Re: [css3-background] background-size and zero length

I've never been too thrilled with the wording of that sentence, but I read it as:

x = width of image after step one;
if (x != 0) {
 round to integer greater than zero;
}

Since there was no "else" clause, I took it to mean that no rounding should take place otherwise. That is also what seems most sensible (to me).

I'm curious about what the 3 renderings are, but too pressed for time to try to check it out myself right now.

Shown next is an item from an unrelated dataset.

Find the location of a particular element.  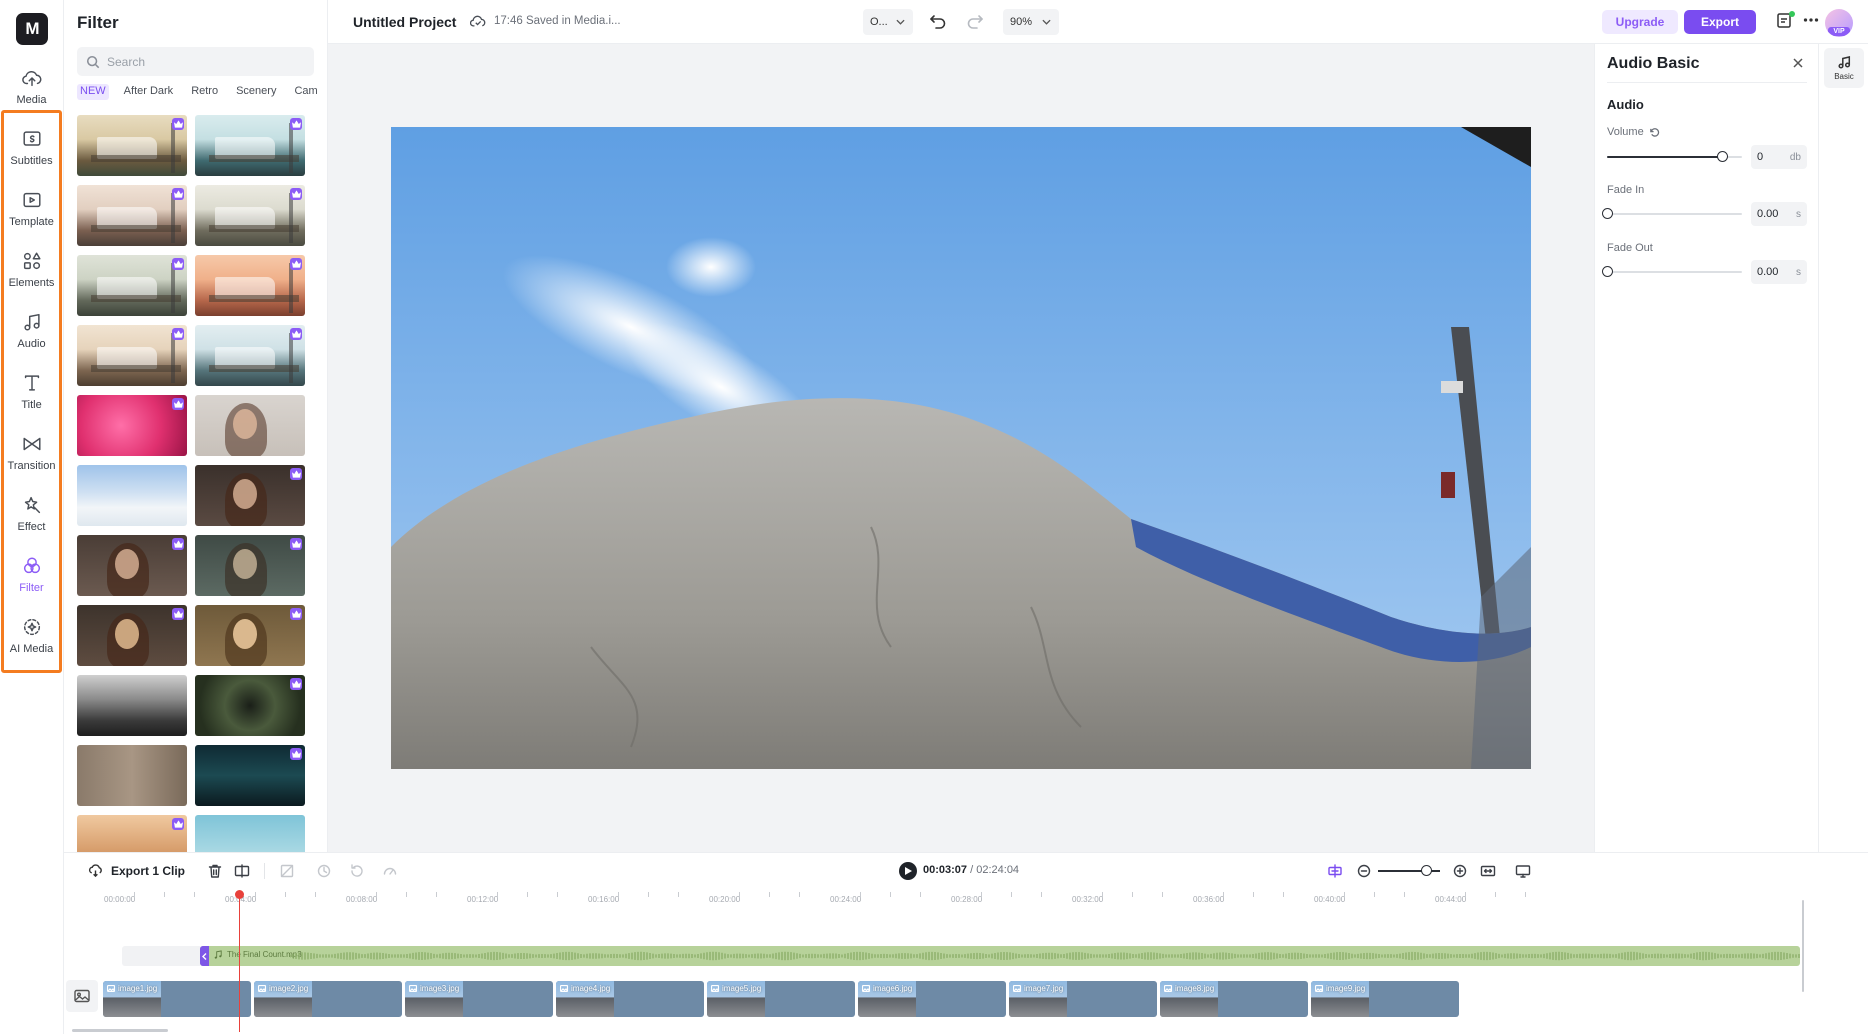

On May 11, 2010, at 8:59 AM, Brian Manthos wrote:

> Elaborating...
>  
> I see 3 different renderings in 3 different browsers, so I’d like to make sure I understand it correctly.
>  
> From: Brian Manthos 
> Sent: Tuesday, May 11, 2010 8:58 AM
> To: 'Brad Kemper'
> Cc: www-style@w3.org
> Subject: RE: [css3-background] background-size and zero length
>  
> Where is the rounding rule for the zero case defined?
>  
> I see it defined for the non-zero case, as you observed as well.
>  
> Is the zero case rounding rule left as UA-defined?
>  
>  
> I’m not clear on how to follow this rule without an equation or having it specified in prose:
> If ‘background-repeat’ is ‘round’ for one (or both) dimensions, there is a second step. The UA must scale the image in that dimension (or both dimensions) so that it fits a whole number of times in the background positioning area.
>  
>  
> Thanks,
> -Brian
>  
> From: Brad Kemper [mailto:brad.kemper@gmail.com] 
> Sent: Tuesday, May 11, 2010 8:39 AM
> To: Brian Manthos
> Cc: www-style@w3.org
> Subject: Re: [css3-background] background-size and zero length
>  
>  
> On May 11, 2010, at 7:04 AM, Brian Manthos wrote:
>  
> 
> Typo.  Mea culpa.
>  
> The style rule should have been...
>  
> div
> {
>         background: url(http://www.microsoft.com/favicon.ico) 5px 5px;
>         background-size: 0px 20px;
>         background-repeat:round;
>         width:12px;
>         height:17px;
> }
>  
> -Brian
>  
> [...] 
> How many images should be rendered and at what size?
>  
> An infinite number, with zero width for each tile. Rounding does not change that, because the "If X ≠ 0 is the width of the image after step one" part is not fulfilled. 
>  
> A tile with no width or no height cannot be drawn, so you shouldn't try.
>  
> That's how I understand it, anyway.